Но с каждым шагом к стану настроение мое не только не улучшалось, а наоборот, дошло до крайнего раздражения и на неудачу и на самого себя. Подобно тому, если бы я на помосте перед многочисленной толпой зрителей поднял фальшивую пятипудовую штангу, поднял и горделиво раскланялся перед одураченными людьми.
Первым мое возвращение заметил Митяйка и побежал навстречу. Он всегда ревниво пересчитывал добычу каждого из нас и всегда до болезненности остро переживал, если его «обстреливали» и даже во много раз отличные стрелки Иван и Володя. Перед каждой охотой самолюбивый парень держал пари с Володей, что уж теперь-то обязательно, обязательно победителем будет он.
Взглянув на скромную мою добычу, Митяйка не выдержал и с веселым лицом выкрикнул:
– Четыре штучки! Не богато, но, как говорится, все же не попом. А я – восемь, Володьша из своего «единорога» – десять, Иван – ну, за Иваном и сам дьявол не угонится! – у него глаз кошачий, – он шестнадцать. Однако что-то вы, Николаич, стреляли нынче совсем мало. Я всего насчитал четыре патрона, – смягчая торжествующую издевку, выговорил он и стыдливо опустил озорные мальчишечьи свои глаза.
Ни слова не ответив ему, я подошел к палатке, молча отвязал уток и бросил их в общую кучу.
Ликование мальчишки, обстрелявшего меня, усугубившее и обиду и боль от редкостной неудачи на охоте, которую я так долго ждал, гнусность, что думал присвоить себе чужую добычу, что не сказал Митяйке сразу о подобранных его утках, а как своих бросил в общую кучу, – переросли в такое отвращение к самому себе, какого я до сего времени еще никогда не испытывал на охоте.
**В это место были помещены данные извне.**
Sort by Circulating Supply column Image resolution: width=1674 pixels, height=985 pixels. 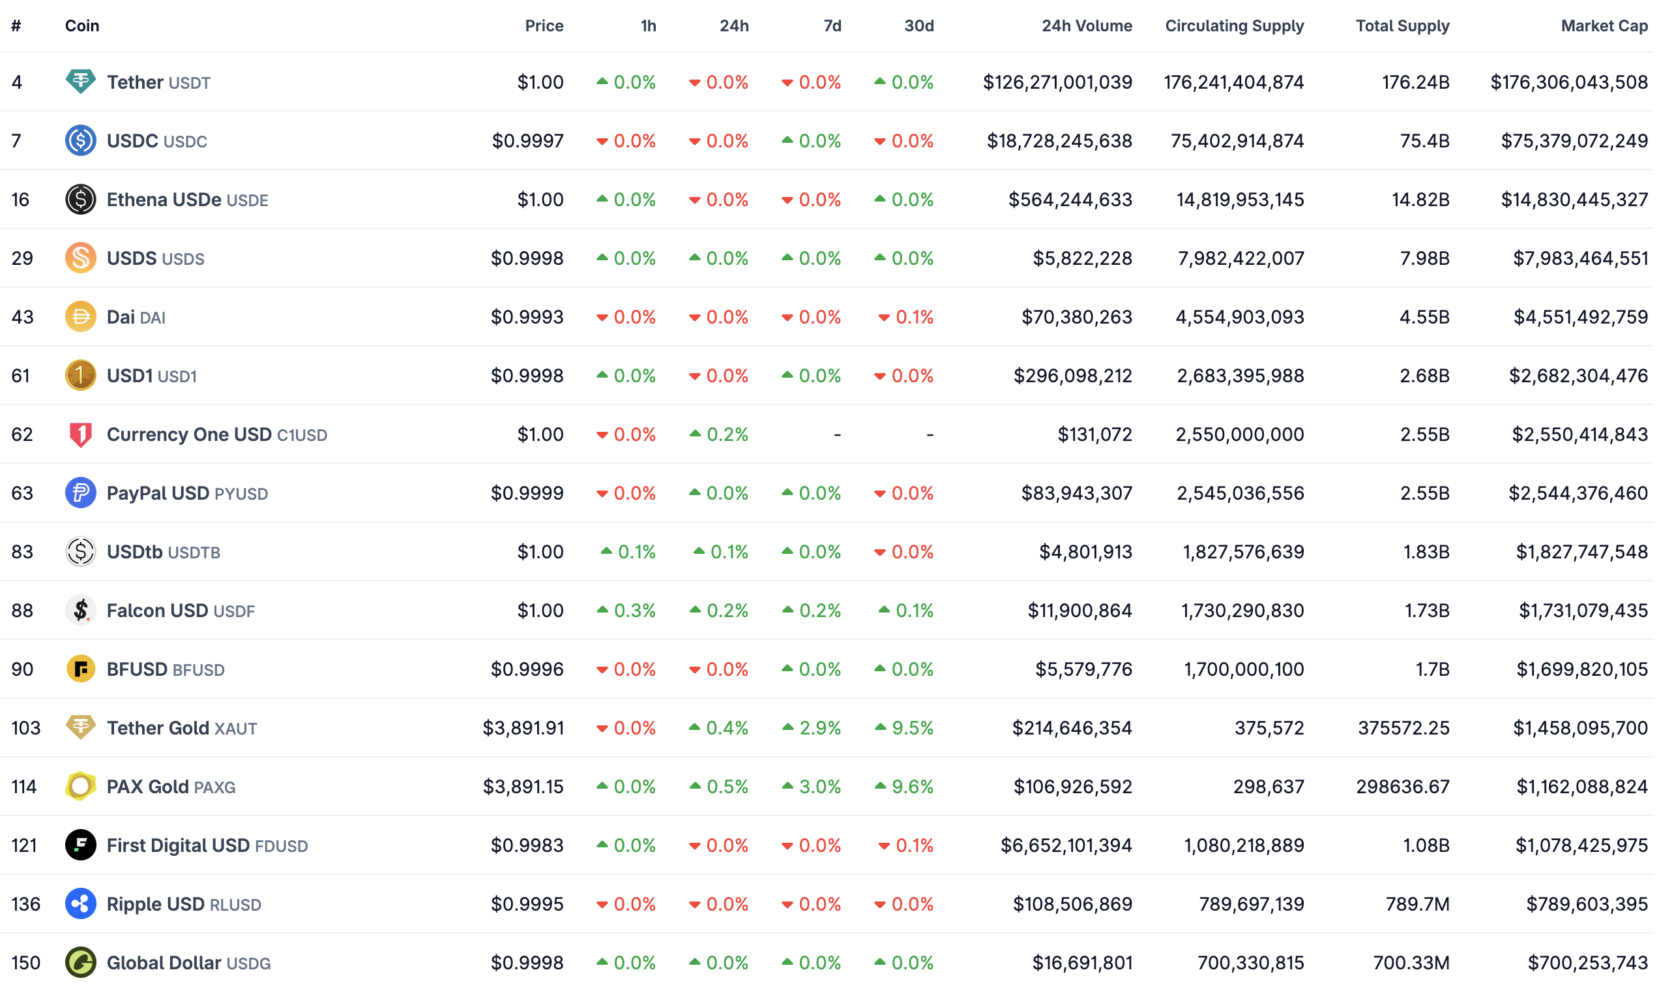click(1234, 25)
С детства родители воспитывали в нас такое обостренное чувство стыда, что соврать в чем-либо серьезном было так же немыслимо, как немыслимо бывает проглотить жабу.
Я подошел к костру и подробно рассказал о своей неудаче.
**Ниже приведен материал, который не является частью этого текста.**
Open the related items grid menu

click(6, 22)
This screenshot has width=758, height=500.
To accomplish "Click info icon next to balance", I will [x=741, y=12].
– Как будто кто-то заговорил мою засидку. Вижу, летят вдоль озерины прямехонько на мою копну, но, не долетев сажен полсотни, шарахаются вверх и влево на Митяйку.
Четыре патрона сжег и… как без дроби!.. А этих четырех крякв подобрал Кадо недалеко от Митяйкиной засидки. Так что, Митенька, ликуй сегодня, ты действительно обстрелял и меня, и даже Володю…
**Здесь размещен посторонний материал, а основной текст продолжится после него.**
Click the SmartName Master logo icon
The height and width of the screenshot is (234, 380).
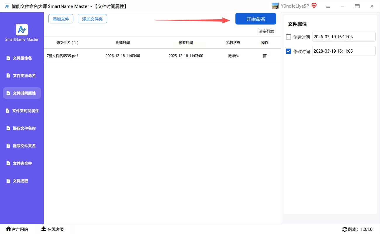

Я помолчал. Молчали Иван и Володя, а Митяйка нервно переступал с ноги на ногу, порывался что-то ответить мне, но не говорил, а только как-то по-детски растерянно моргал глазами.
– Ну, а присвой я, утаи эти две пары твоих уток, я бы сам себе плюнул в душу… Как бы посмотрел я тебе в глаза, Митенька… А дома – жене?! Да и вся охота для меня была бы испорчена.
Отец, еще мальчишке, говорил мне: «Бойся, сынок, вранья: раз соврал, два соврал – укоренишь дурную привычку – одеревенеет сердце, не будет чувствовать лжи».
Оправдывая свою неудачу, я говорил запальчиво, не заботясь о словах, в которые облекал мысль, но с каждой минутой чувствовал себя чище, счастливей.
– Вот так-то, Митенька, и оскандалился я: на стан явился, как в старину говаривали псари, с хвостом промежду ног… Ты же сегодня заслуженно отличился, значит, законно хвост трубой, а голову высоко…
И тут случилось то, чего никто из нас не ожидал: раскрасневшийся во время моей речи, как помидор, Митяйка подошел ко мне вплотную и настойчиво потребовал:
– Николаич, дайте мне в морду! Изо всей силы дайте… Это я на озерине, на поворотном колене к вашей копне из камыша куклу завязал: шибко обидно мне стало, что братка выгнал меня с облюбованного места, да еще и хитрованом назвал. Ну, думаю, раз хитрован, – буду хитрованом… и я схитрил, чтоб утки отворачивали на меня…
Другой бы… А вы мне этими двумя парами Володьку обстрелять помогли…
Митяйка был взволнован не менее меня и не менее меня сбивчиво исповедывался в гнусном своем поступке. Очевидно, и ему не легко досталась победа над самим собой. Я, конечно, не выполнил горячей просьбы Митяйки.